Exercise instructions: Pull each line holding the word "computer" from the data.
##############################
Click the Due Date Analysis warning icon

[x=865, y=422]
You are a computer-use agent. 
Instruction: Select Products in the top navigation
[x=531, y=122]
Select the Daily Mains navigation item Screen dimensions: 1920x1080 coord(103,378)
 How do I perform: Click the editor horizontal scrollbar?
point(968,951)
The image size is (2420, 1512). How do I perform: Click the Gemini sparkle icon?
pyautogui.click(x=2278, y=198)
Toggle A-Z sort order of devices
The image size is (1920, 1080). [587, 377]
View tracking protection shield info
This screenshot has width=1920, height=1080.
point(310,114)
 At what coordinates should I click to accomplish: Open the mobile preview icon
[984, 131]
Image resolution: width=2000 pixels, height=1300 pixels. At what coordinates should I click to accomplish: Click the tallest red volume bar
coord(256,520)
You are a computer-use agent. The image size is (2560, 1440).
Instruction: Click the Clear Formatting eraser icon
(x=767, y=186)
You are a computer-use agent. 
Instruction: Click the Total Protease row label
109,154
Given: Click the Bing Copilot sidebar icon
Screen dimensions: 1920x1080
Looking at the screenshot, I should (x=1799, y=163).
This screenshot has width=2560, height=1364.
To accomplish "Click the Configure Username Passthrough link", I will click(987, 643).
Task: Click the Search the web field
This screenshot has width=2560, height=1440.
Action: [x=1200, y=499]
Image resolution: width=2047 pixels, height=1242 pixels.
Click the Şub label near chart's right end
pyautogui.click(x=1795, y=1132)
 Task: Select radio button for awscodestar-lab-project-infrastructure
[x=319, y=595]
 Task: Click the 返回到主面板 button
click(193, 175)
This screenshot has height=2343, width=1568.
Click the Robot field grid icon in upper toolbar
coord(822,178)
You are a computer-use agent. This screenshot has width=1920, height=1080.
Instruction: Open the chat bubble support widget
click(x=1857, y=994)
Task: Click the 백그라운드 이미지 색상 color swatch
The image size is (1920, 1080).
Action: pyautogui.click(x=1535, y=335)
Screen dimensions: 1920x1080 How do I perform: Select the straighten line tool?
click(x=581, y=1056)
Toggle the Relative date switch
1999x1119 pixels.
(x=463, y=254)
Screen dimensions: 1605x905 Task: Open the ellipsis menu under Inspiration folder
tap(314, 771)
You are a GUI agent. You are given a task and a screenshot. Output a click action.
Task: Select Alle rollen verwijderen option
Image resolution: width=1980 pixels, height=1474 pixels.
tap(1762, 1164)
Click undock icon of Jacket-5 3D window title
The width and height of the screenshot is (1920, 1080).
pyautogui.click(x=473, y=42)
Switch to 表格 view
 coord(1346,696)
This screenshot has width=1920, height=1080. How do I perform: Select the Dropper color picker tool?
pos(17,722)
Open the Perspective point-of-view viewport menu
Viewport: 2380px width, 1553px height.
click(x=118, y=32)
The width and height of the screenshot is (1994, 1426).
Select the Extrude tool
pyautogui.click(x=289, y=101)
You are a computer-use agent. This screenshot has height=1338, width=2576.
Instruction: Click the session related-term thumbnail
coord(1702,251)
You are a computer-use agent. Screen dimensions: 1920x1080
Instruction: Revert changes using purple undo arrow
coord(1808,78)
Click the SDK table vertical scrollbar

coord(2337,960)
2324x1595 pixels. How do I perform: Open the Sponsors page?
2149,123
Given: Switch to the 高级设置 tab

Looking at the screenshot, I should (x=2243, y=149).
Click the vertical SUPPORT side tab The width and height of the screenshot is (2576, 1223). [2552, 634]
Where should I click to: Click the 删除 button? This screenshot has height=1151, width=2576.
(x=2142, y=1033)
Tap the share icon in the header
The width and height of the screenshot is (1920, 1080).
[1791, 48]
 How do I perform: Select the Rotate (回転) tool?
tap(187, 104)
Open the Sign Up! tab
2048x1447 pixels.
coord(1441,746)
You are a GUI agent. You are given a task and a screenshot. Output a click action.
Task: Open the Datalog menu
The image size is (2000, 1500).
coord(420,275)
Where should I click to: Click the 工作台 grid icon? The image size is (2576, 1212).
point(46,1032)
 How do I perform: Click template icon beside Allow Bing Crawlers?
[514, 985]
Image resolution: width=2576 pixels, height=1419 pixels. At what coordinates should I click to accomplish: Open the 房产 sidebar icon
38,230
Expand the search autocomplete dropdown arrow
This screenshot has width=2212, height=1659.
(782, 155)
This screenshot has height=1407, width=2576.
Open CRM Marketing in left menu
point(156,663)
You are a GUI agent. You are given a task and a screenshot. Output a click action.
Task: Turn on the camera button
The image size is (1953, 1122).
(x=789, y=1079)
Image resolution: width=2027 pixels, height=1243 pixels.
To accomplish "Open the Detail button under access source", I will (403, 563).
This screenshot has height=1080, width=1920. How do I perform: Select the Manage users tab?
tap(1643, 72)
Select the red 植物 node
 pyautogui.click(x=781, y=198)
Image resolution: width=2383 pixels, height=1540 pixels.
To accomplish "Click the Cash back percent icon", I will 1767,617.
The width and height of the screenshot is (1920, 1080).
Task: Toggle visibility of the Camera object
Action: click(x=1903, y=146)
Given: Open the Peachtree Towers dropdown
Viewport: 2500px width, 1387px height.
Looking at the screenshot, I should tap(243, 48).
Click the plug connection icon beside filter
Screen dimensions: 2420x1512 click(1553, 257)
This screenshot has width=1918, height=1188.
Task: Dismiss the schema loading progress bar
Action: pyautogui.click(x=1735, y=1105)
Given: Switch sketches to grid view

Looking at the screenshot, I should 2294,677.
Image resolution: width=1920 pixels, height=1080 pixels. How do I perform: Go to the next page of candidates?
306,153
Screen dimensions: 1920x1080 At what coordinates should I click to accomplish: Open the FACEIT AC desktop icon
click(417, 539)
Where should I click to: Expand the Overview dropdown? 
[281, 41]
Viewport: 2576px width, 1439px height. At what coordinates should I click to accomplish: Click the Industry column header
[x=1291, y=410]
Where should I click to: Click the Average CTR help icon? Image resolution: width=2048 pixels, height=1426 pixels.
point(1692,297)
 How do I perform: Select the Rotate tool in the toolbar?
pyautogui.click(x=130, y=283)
##############################
Response below:
You are a computer-use agent. 
You are a computer-use agent. The image size is (2560, 1440).
You are a computer-use agent. 
You are a computer-use agent. This screenshot has width=1920, height=1080.
You are a computer-use agent. This screenshot has height=1338, width=2576.
You are a computer-use agent. Screen dimensions: 1920x1080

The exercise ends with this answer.